The question of whether scientists can discover true facts about the world that are independent of their own social environment, or whether all their knowledge is socially constructed, was the cause of the "Science Wars" of the 1990s.
Scientists, who strongly rejected social con, did not notice that at least two widely-accepted scientific facts were indeed socially constructed, as can easily be shown by looking at their history. Moreover, there is some similarity between social con and the Copenhagen Interpretation of Quantum Mechanics, at least if you know something about baseball.
Stephen Brush is a professor (emeritus) of the History of Science at the University of Maryland, College Park. He was originally educated as a theoretical physicist and did research on topics such as the solidification of an electron gas ("plasma") at low temperatures and high densities. He contributed to the Harvard Project Physics Course for high schools, using the historical approach. He came to the University of Maryland in 1968 to initiate a program in history of science. His current research is a study of reasons why scientists in different fields accept (or reject) new theories.

Recorded information
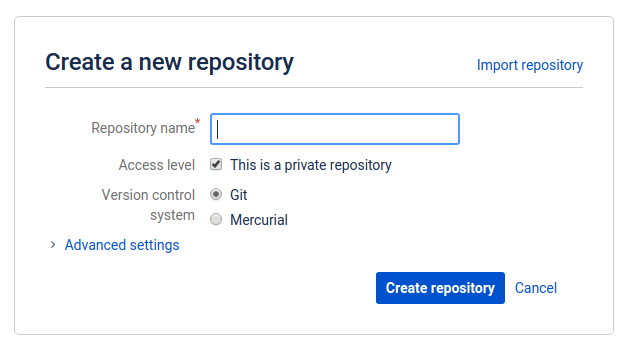
Task: Click the Create repository button
Action: coord(440,288)
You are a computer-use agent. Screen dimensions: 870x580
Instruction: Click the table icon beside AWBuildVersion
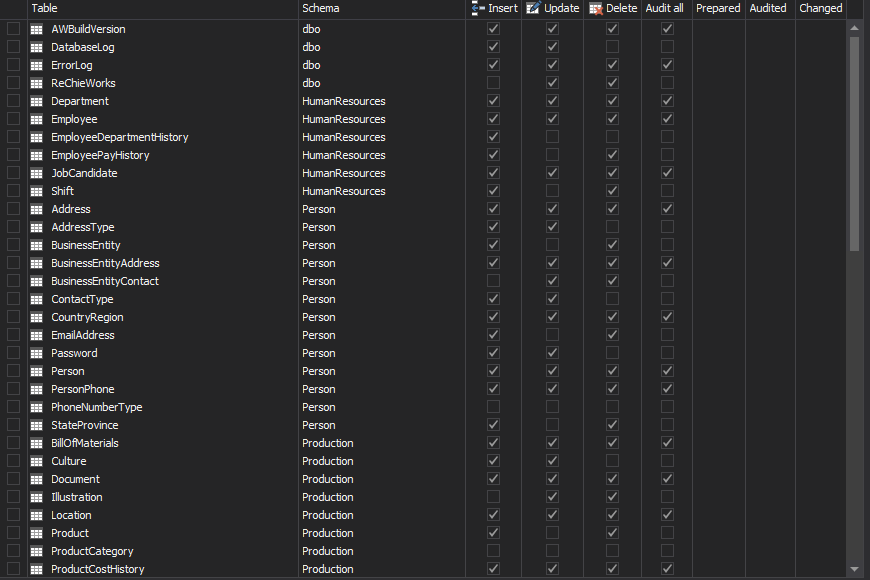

Set of tasks
(1) Transcribe the passage on the Science Wars, starting at "Scientists, who strongly" and ending at "something about baseball.".
(2) According to the passage on the Science Wars, in what year did Stephen Brush come to the University of Maryland?
The data above are separate material, unrelated to the passage on the Science Wars.

Exercise responses
(1)
Scientists, who strongly rejected social con, did not notice that at least two widely-accepted scientific facts were indeed socially constructed, as can easily be shown by looking at their history. Moreover, there is some similarity between social con and the Copenhagen Interpretation of Quantum Mechanics, at least if you know something about baseball.

(2) 1968